_Your goal_. Look for "Anigrand 1/144 Junkers" in the records below, then copy that line and every line after it, exactly and with nothing added.

==== Input data ====

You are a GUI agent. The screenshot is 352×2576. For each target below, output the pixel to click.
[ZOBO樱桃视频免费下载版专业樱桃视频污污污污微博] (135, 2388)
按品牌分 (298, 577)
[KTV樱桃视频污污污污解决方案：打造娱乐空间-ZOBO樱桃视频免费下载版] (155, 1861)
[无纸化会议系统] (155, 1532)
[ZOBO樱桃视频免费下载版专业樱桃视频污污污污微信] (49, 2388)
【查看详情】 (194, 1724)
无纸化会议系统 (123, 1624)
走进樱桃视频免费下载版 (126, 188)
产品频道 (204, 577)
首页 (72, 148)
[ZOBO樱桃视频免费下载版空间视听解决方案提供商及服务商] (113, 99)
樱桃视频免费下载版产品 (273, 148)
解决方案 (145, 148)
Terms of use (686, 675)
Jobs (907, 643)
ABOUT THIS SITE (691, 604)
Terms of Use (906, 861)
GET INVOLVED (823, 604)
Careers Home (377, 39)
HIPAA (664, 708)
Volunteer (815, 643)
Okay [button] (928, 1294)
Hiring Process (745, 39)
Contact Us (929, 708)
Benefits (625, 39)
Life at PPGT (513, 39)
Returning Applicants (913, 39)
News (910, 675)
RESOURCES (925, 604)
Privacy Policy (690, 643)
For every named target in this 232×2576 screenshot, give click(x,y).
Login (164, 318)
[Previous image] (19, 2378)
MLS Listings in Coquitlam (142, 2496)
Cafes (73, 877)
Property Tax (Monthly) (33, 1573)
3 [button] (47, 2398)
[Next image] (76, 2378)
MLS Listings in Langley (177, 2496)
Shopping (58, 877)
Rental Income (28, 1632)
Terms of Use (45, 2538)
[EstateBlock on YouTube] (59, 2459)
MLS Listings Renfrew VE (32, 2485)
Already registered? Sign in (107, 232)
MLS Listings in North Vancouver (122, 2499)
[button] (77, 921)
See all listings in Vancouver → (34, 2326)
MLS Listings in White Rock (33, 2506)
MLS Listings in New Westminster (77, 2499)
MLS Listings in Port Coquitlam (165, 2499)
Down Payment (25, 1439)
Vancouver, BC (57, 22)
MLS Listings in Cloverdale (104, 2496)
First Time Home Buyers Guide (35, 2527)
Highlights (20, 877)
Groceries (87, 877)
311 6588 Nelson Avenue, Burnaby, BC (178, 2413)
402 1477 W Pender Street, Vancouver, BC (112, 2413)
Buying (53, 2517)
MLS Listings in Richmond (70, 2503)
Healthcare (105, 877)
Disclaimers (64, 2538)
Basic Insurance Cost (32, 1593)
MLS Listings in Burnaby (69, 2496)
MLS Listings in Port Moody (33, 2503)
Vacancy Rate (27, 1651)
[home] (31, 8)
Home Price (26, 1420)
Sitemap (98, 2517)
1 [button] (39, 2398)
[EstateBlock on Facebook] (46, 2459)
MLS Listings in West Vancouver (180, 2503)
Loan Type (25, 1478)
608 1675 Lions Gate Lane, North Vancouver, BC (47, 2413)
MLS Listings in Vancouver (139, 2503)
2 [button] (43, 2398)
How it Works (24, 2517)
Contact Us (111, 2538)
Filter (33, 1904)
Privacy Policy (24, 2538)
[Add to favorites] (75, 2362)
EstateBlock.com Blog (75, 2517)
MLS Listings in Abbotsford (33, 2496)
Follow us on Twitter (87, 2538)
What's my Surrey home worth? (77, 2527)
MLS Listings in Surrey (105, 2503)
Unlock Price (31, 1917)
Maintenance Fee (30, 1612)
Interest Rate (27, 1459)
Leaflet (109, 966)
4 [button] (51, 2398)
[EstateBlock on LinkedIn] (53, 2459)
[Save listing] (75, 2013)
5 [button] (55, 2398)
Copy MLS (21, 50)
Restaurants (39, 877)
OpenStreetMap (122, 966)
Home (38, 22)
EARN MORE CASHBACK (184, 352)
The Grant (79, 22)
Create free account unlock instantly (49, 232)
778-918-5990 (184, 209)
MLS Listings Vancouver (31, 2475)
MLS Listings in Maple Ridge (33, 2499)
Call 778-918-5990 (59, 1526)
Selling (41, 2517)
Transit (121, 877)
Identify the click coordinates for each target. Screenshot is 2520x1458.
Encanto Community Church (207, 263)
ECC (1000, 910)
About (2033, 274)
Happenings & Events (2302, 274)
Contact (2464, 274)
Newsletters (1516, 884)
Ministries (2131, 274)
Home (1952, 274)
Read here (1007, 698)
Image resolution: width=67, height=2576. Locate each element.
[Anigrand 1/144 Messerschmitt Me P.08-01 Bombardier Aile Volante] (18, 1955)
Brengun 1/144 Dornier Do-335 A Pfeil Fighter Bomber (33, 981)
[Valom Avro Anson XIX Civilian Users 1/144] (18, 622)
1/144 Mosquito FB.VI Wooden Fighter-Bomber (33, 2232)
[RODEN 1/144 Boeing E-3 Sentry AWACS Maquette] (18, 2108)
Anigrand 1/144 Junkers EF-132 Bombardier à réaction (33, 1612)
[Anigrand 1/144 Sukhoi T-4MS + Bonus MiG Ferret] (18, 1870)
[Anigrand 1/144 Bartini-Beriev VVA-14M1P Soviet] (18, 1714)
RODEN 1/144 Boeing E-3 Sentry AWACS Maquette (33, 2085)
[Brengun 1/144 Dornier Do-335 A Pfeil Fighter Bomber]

====

_Written answer_.
Anigrand 1/144 Junkers EF-132 Bombardier à réaction (33, 1612)
[Anigrand 1/144 Sukhoi T-4MS + Bonus MiG Ferret] (18, 1870)
[Anigrand 1/144 Bartini-Beriev VVA-14M1P Soviet] (18, 1714)
RODEN 1/144 Boeing E-3 Sentry AWACS Maquette (33, 2085)
[Brengun 1/144 Dornier Do-335 A Pfeil Fighter Bomber]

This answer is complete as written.